Christmas Spirit

When does the first tingle of Christmas Spirit touch you? I can't decide whether it is brought on by the fresh, light snow dusting the evergreens, the smell of fruitcakes baking, or getting out the boxes of decorations which we sort, refurbish, and scatter lavishly about the house each year.

"I wish you'd put a Christmas tree or a holly wreath in the bathroom this year, Katy." Josiah said as he helped unpack ornaments and garlands. "I got kind of nervous having Santa Claus watch me shave every day last year. Nobody but you would decorate the bathroom anyway."

The poinsettia splashed curtains we made from plastic table cloths are hanging at the kitchen windows and the creché has been carefully set out atop the library table.

Christmas is candy canes, sleigh bells, fat red candles, and sticky pine sap on your hands. It is red frosted Santa cookies, knobby bundles under the bed, serious faced children shopping in the Five and Dime, and Christmas carols on every radio and tv program.

Christmas is a time to give joy to others and to ourselves at the same time. It is a busy time when one is not too busy to remember old friends with cards, to pack an extra box of cookies for someone who may be having a lonely Christmas, or to search store after store for the one thing that will most delight a beloved child.

In the late evening when weary feet rest from shopping and stiff fingers from addressing envelopes, there is time to remember the days of Christmas past. There was an endless procession of pageants with cotton bearded kings, bathrobed shepherds and radiant faced Marys. Half recalled lines of the pieces once spoken at the Sunday School Tree, mingle with a haunting fragment of the solo sung at a long forgotten candlelight service.

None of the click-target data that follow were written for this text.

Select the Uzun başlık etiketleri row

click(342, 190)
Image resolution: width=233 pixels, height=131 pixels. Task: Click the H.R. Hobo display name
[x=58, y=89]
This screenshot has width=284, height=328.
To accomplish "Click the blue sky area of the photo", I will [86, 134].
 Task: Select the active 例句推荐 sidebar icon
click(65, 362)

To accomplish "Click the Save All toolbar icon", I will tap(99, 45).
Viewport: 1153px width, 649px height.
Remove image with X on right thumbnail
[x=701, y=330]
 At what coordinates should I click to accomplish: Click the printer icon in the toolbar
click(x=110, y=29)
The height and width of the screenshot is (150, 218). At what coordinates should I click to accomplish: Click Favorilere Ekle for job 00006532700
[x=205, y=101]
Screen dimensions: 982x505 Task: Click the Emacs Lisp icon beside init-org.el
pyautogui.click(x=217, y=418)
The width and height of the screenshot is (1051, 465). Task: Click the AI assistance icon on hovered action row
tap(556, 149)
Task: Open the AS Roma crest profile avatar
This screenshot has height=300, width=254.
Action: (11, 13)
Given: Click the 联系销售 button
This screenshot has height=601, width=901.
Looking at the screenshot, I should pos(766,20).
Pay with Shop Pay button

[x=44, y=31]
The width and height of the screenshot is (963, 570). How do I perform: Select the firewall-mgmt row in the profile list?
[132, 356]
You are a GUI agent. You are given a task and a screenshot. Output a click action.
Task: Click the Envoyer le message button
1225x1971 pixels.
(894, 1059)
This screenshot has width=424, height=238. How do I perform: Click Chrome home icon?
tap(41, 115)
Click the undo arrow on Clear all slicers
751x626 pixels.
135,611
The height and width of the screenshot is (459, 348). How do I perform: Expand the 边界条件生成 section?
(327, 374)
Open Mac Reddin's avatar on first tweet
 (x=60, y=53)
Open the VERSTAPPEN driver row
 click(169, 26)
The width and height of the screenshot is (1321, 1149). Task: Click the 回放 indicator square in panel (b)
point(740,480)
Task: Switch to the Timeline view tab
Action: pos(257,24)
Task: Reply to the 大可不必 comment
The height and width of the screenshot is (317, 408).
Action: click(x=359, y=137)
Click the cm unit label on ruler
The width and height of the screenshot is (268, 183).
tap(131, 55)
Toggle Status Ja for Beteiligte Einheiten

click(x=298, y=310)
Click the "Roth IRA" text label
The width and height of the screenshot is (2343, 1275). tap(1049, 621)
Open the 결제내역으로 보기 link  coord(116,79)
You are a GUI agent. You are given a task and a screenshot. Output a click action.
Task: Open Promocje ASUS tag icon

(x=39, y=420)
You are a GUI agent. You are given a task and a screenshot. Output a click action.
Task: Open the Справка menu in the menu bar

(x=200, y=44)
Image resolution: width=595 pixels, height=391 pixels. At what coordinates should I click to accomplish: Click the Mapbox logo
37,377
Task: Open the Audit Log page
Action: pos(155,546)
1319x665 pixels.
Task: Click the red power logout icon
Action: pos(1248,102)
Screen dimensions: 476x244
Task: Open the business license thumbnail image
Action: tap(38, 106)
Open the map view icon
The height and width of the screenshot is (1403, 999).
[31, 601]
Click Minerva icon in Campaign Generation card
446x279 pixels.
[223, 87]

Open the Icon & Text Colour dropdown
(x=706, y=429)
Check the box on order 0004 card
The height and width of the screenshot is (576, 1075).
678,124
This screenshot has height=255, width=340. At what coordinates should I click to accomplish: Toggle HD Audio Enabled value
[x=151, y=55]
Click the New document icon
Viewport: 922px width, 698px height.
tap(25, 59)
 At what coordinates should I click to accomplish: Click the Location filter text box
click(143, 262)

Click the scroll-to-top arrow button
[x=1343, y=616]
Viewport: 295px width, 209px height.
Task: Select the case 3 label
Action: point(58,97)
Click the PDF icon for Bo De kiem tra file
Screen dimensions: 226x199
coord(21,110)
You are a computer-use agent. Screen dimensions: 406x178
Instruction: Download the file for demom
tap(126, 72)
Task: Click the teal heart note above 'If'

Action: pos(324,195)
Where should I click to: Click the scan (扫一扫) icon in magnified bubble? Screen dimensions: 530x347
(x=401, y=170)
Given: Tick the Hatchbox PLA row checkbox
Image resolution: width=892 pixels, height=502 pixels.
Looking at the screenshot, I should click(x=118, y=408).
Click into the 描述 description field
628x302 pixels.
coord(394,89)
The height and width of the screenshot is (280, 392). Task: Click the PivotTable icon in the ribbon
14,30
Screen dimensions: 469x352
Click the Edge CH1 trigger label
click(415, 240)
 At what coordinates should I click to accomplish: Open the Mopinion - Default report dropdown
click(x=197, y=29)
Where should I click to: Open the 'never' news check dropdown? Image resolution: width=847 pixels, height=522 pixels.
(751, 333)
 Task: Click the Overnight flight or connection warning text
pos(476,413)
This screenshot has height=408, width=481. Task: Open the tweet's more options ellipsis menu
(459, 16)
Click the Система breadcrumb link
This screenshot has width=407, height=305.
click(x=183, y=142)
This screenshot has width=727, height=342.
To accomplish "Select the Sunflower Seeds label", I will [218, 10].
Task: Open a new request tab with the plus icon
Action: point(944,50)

You remember the anxiety felt when Father sawed a great chunk off the tree trunk and lopped ends off branches with seemingly wild abandon and the boundless relief when the tree stood tall and perfectly shaped in the baywindow. How exciting it was to hurry home from school, eyes and heart fixed on catching the first glimps of the tree glimmering in the pale winter sunshine.

There's most of the shopping yet to do, all of the baking, except fruitcakes, wrapping gifts goes on until and including Christmas Eve (else where's the fun?). But at least there'll be no trouble falling asleep nights this month. Yet, tired enough to sleep through the crack of doom, on Christmas morning a child's whisper of "Merry Christmas, Mama. Merry Christmas, Daddy." will waken the soundest sleeper to another joyous Christmas Day.

Our grandson Joe, with his two elder children Joey and Trudy, stayed for hot cocoa and cookies after they brought us a load of pine branches and cones. Jos and his niece Martha, who lives with us, will be fashioning wreaths from them. Tied with huge red bows, their wreaths deck the doors of each member of our family. Josie, Joe's twin sister, asked for an especially big one this year. It will hang above the fireplace in her new home.

When the pine needles have been swept up from the kitchen, we'll begin on cookies and candy. That's the time Jos enjoys most for we keep him busy cracking nuts, stirring boiling syrups, beating cooled fudge, and sampling cookies. There is something very Christmasy about being up to your elbows in flour and sugar and having smudges of food coloring smearing your fingers. The smell of baking cookies with their flavors of almond, vanilla, molasses, spice and chocolate, threads through the house to mingle with the fresh pine scent from the garlands over the windows.

"This is really a Christmas House, isn't it, GramKaty?" Trudy muses above her cocoa mug.

"Why do you think so, Childie?" I asked with a smile.

"Because you and Gramp and Aunt Martha have fun making Christmas. And you put it everywhere all over the house, decorations and candles and things. And, and I guess because you love the Baby Jesus and want to give Him a nice birthday party."

Trudy has discovered already what makes Christmas the wonderful time it is. I hope she always remembers that "loving the Baby Jesus and giving Him a nice birthday party" is the reason for Christmas. It is so easy to forget.